===== Dataset
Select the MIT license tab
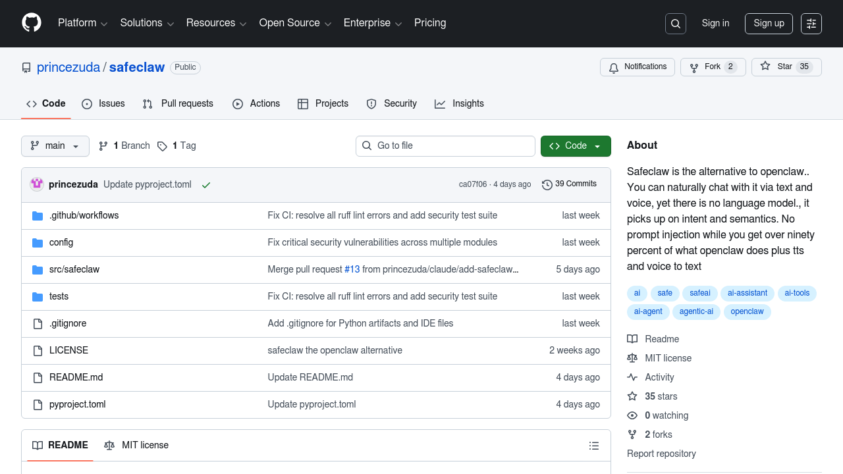The height and width of the screenshot is (474, 843). pos(137,446)
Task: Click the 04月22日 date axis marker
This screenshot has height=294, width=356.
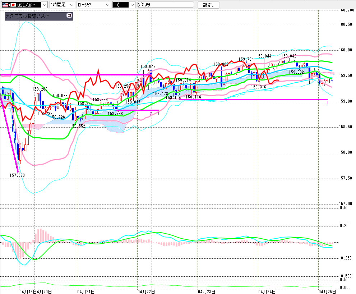Action: [x=147, y=291]
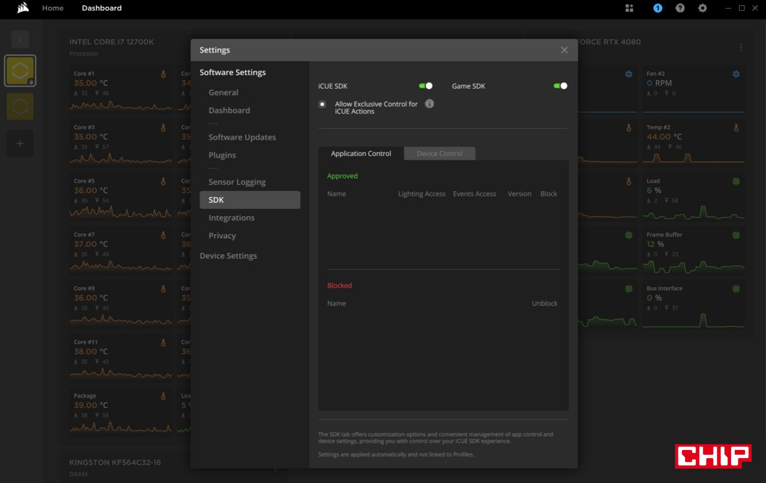The width and height of the screenshot is (766, 483).
Task: Open the Home tab in top bar
Action: [53, 8]
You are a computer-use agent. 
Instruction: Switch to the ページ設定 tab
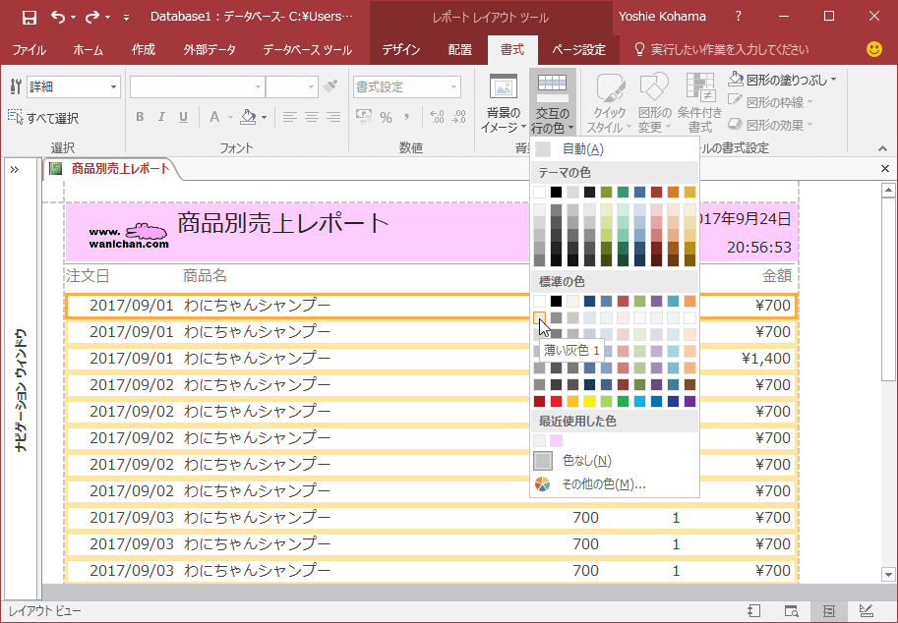point(578,49)
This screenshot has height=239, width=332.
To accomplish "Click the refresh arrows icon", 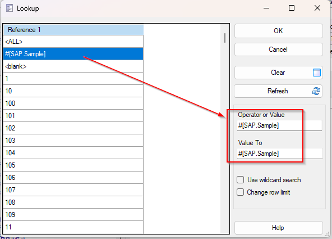I will pyautogui.click(x=316, y=91).
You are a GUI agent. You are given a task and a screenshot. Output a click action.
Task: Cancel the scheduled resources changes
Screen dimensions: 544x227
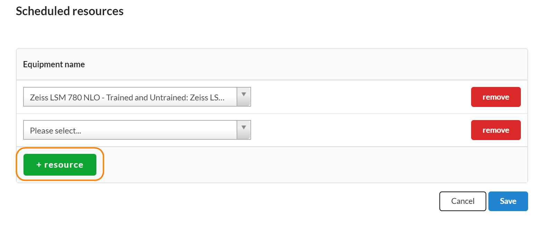point(462,201)
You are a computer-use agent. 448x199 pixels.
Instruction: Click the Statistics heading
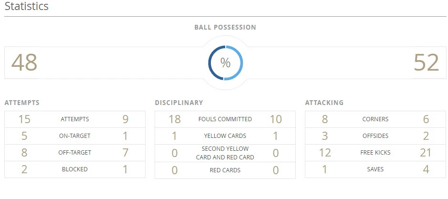(x=27, y=7)
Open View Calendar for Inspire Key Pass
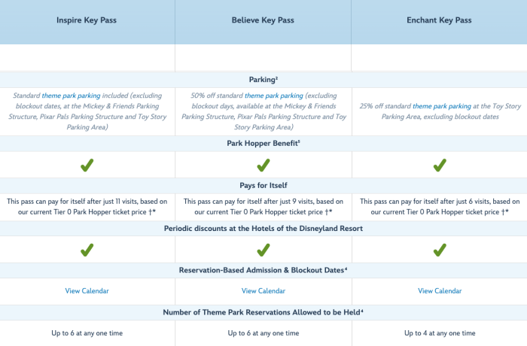Viewport: 527px width, 346px height. [x=87, y=290]
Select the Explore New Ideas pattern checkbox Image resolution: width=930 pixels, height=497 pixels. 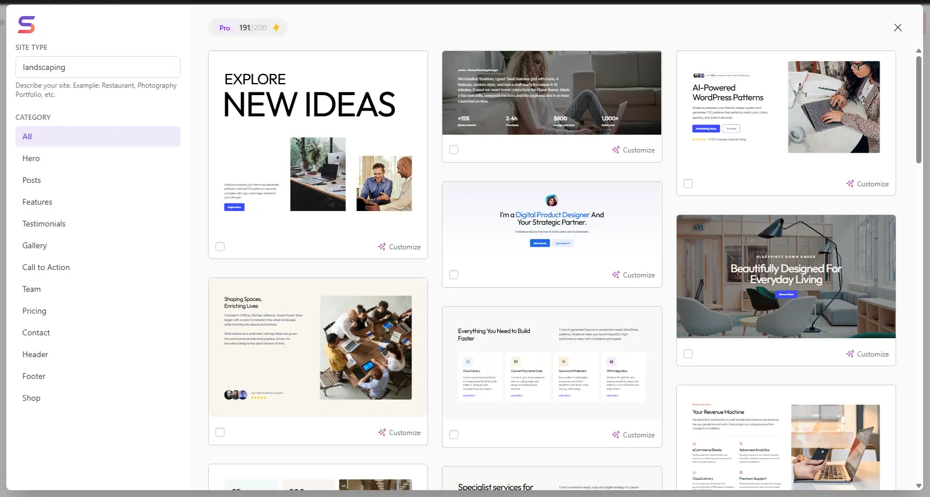point(220,246)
==========
- What the task requires: Please transcribe, word for word, every line from the first line of the records above through the line containing "This screenshot has height=239, width=332.", and leave out any pictures.

- Task result:
Select the MIT license tab
The height and width of the screenshot is (474, 843). pos(137,446)
Task: Click the 04月22日 date axis marker
This screenshot has height=294, width=356.
Action: [x=147, y=291]
The width and height of the screenshot is (766, 483).
Task: Open the Home tab in top bar
Action: [53, 8]
You are a computer-use agent. 
Instruction: Switch to the ページ設定 tab
point(578,49)
This screenshot has height=239, width=332.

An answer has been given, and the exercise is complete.